> [Document segment]
In conclusion, the study delves into the decade-long trend of air quality fluctuations in Beijing, offering a scientific foundation and recommendations for the government to formulate environmental protection policies, aiming to foster the ongoing enhancement of environmental quality and the safeguarding of public health.

Research area and data

This section primarily introduces the geographical and climatic characteristics of the study area, Beijing, as well as its efforts in air quality management. It also provides a detailed description of the dataset used for the research and its processing methods. The dataset covers air quality data from multiple monitoring stations in Beijing from 2014 to 2023, including concentration records of six major pollutants. To address the issue of missing data, this study employs multiple imputation methods and validates the rationality of these methods through sensitivity analysis and statistical tests.

Overview of the study area

Beijing, a city steeped in history, is situated in the northern reaches of the North China Plain, encompassing an area of 16,410.54 square kilometers. The terrain slopes from a higher elevation in the northwest to a lower elevation in the southeast. The city’s geographical coordinates are \(116^\circ 23^\prime 29^{\prime \prime }\) east longitude and \(39^\circ 54^\prime 20^{\prime \prime }\) north latitude. Beijing experiences a warm temperate monsoon climate with semi-humid and semi-arid characteristics, marked by distinct seasonal variations. The summer is hot and rainy, while the winter is cold and dry, with spring and autumn being relatively brief.

As the capital of China, Beijing is not only a hub for political decision-making but also a pioneer in technological innovation. The city’s air quality concerns have, accordingly, garnered international attention. In a bid to enhance the well-being of its citizens, the Beijing Municipal Government has enacted a range of high-tech initiatives aimed at optimizing industrial structure, innovating transportation management, and fostering a green energy transformation.

Furthermore, Beijing is proactively engaging in regional environmental technology collaborations, working in tandem with neighboring areas to address the collective challenge of air pollution through joint prevention and control efforts. These endeavors not only contribute to a clearer sky and fresher air in Beijing but also make a significant impact on the global environmental protection, underscoring Beijing’s leadership in environmental stewardship.

Data introduction

This dataset is procured from the Environmental Meteorological Data Service Platform and encompasses meticulous records from 12 or 24 air quality monitoring stations across Beijing from 2014 to 2023. From 2014 to 2020, there were 12 monitoring stations, and the number increased to 24 from 2021 to 2023. The expansion involved adding 12 new stations, while the original 12 stations remained in their initial locations. Each station is responsible for monitoring the six types of pollutants. It includes daily atmospheric concentration data for six primary air pollution indicators–\(SO_2\), \(NO_2\), \(PM_{10}\), CO, \(O_3\), and \(PM_{2.5}\). A thorough statistical analysis revealed that approximately 2% of the dataset’s values are absent. Table 1 provides a detailed description of the missing data situation.

[Word and element pointing listing]
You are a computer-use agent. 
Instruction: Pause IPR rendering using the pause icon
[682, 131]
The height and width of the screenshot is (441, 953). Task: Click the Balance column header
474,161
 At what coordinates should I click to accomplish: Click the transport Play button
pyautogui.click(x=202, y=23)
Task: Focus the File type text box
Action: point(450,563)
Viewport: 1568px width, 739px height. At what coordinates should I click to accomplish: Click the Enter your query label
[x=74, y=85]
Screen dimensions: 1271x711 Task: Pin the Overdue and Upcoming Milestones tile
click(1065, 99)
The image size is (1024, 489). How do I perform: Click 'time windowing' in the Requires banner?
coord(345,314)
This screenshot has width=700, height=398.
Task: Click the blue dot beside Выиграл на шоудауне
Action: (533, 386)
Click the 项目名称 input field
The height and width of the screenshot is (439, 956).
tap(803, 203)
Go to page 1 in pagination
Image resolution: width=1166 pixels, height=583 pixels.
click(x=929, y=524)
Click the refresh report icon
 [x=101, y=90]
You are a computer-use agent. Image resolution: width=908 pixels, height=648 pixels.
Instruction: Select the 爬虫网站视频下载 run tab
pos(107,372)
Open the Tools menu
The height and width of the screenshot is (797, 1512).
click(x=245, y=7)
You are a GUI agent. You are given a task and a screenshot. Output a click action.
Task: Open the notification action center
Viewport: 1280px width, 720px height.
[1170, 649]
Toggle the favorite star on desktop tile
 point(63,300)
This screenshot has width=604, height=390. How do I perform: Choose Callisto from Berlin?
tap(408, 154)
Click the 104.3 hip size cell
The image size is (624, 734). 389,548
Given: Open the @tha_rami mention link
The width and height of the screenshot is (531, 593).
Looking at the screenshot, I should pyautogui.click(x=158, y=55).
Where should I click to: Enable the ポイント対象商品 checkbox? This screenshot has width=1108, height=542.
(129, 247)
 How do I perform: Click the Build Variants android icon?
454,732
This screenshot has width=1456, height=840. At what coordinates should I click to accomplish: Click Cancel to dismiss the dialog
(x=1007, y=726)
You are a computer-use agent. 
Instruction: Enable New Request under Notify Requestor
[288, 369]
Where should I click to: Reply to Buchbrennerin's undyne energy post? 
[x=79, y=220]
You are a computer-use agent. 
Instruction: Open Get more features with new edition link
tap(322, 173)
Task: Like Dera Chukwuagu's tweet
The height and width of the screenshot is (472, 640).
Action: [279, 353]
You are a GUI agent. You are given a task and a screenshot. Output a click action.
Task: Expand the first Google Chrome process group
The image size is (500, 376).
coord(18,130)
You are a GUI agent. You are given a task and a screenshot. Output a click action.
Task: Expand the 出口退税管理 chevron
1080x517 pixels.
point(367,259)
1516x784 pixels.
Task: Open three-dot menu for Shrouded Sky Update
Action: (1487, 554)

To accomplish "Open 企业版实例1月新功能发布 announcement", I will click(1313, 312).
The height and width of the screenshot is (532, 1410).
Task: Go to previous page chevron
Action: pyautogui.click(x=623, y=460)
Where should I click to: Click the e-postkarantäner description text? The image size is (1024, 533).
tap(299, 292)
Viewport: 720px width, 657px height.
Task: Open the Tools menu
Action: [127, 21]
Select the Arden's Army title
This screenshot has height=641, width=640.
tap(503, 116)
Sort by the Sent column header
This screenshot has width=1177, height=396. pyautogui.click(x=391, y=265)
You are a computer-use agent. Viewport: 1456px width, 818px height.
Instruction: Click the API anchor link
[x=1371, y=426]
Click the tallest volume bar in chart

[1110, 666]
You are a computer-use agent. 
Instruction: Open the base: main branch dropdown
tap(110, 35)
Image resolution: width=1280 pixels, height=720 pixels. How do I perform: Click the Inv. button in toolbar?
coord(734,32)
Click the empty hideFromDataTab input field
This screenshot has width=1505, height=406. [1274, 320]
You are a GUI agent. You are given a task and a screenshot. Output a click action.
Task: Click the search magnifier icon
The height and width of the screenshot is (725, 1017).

> [Your tasks]
[1] In the Beijing air quality study, why does the research employ multiple imputation methods? Answer in one to three sentences.
[2] Continue the Beijing air quality study from its final sentence.

> [The replies]
[1] Multiple imputation is used to address the issue of missing data in the dataset, where about 2% of the values are absent. The study then checks that these methods are reasonable through sensitivity analysis and statistical tests.

[2]
Table 1 Summary of the percentage of missing data and its distribution across pollutants.The table shows the total data missing rates and the data missing rates for various pollutants from 2014 to 2023.

To address these missing values, we employed several data imputation methods, including linear interpolation, polynomial interpolation, and carrying forward the last observed non-missing value. We selected these methods due to their simplicity, efficiency in handling time-series data, and widespread acceptance in the field of environmental science.

We used each imputed dataset in the subsequent cloud model evaluation and compared the resulting annual AQI assessment outcomes. The analysis revealed that although there were minor differences in detail among the various imputation methods, their impact on the overall air quality assessment was negligible. This is likely because the trends in air quality indicators are relatively stable over long time series, and the absence of a single data point has a limited effect on the overall trend.

Furthermore, we performed statistical tests on the imputed datasets to ensure that the imputation did not introduce significant bias. The results of these statistical tests further confirmed the reasonableness of the imputation methods and the minimal impact they had on the assessment outcomes. Therefore, we ultimately chose to carry forward the last observed non-missing value for imputation as it provided a good balance between computational efficiency and the accuracy of the results.

To offer a holistic view of Beijing’s air quality situation, we further employed a comprehensive analysis technique: calculating the daily average concentrations of the six main pollution indicators at all 12 or 24 monitoring stations. This metric not only affords us a macroscopic perspective to assess the air quality in Beijing but also provides a scientific foundation for the formulation of corresponding environmental protection policies and measures.

Theory and method

This section provides a detailed introduction to the theoretical basis of cloud models and their application in air quality assessment. Cloud models achieve bidirectional mapping between qualitative concepts and quantitative data through three parameters: expected value Ex, En, and He. The forward cloud generator and backward cloud generator are used respectively to generate quantitative data from qualitative concepts and to infer qualitative concepts from quantitative data. The construction of evaluation cloud models and standard cloud models provides a scientific quantitative method for air quality assessment. Finally, the similarity measurement method based on the second-order Fréchet distance can effectively evaluate the similarity between the evaluation cloud model and the standard cloud model, thereby providing a basis for pollution level rating.

The cloud model, serves as a pioneering approach to bridge the gap between qualitative concepts and quantitative data within the realms of uncertainty and randomness. In the context of air quality assessment, this model demonstrates significant applicability due to its ability to encapsulate the stochastic and ambiguous nature of air quality data.

The cloud model effectively addresses the inherent randomness in air quality monitoring data by transforming quantitative data into probabilistic representations. By transforming quantitative data into qualitative cloud representations, it captures the variability and uncertainty associated with pollutant concentrations over time. Similarly, the model adeptly addresses fuzziness by allowing for the representation of imprecise data points within a probabilistic framework, thus providing a more comprehensive understanding of air quality trends.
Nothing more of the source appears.